_Work instruction_
Below are records. Copy every line with "computer" in it.

# # # # # # #

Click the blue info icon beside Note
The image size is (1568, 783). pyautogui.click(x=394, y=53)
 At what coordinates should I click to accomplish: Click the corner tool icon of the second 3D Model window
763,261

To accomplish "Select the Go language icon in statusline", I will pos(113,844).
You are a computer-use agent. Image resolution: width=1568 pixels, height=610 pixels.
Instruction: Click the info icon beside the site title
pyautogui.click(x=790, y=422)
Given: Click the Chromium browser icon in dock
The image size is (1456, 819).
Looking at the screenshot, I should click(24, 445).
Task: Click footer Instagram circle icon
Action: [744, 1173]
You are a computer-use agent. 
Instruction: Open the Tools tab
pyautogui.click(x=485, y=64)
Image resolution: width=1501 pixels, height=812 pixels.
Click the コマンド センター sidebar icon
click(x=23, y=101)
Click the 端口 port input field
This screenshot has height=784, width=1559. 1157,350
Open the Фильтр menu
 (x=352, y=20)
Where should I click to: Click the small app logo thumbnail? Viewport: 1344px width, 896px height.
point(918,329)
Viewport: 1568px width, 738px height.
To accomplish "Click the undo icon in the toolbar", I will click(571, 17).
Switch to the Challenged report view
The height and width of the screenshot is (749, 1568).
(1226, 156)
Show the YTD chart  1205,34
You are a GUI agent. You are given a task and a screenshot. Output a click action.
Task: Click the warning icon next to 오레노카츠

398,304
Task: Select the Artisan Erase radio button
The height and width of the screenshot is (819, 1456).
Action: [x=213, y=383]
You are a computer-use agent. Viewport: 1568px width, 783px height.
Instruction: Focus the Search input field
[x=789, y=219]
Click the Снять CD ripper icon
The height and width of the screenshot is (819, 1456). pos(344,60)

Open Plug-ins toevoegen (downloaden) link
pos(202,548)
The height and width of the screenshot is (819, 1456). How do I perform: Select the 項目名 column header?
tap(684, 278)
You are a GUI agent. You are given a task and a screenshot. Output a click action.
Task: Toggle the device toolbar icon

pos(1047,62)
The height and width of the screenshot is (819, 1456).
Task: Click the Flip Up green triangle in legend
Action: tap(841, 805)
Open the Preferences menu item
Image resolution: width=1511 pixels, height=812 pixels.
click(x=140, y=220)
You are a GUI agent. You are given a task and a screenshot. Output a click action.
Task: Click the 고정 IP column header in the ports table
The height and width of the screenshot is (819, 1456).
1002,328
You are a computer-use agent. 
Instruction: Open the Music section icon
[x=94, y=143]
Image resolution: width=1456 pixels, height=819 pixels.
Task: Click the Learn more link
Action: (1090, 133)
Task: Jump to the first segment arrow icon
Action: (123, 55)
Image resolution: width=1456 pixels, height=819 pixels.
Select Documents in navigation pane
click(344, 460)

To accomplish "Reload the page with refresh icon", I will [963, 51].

# # # # # # #

_Output of the exercise_
You are a computer-use agent. Image resolution: width=1568 pixels, height=610 pixels.
You are a computer-use agent. 
You are a computer-use agent. Viewport: 1568px width, 783px height.
You are a computer-use agent. 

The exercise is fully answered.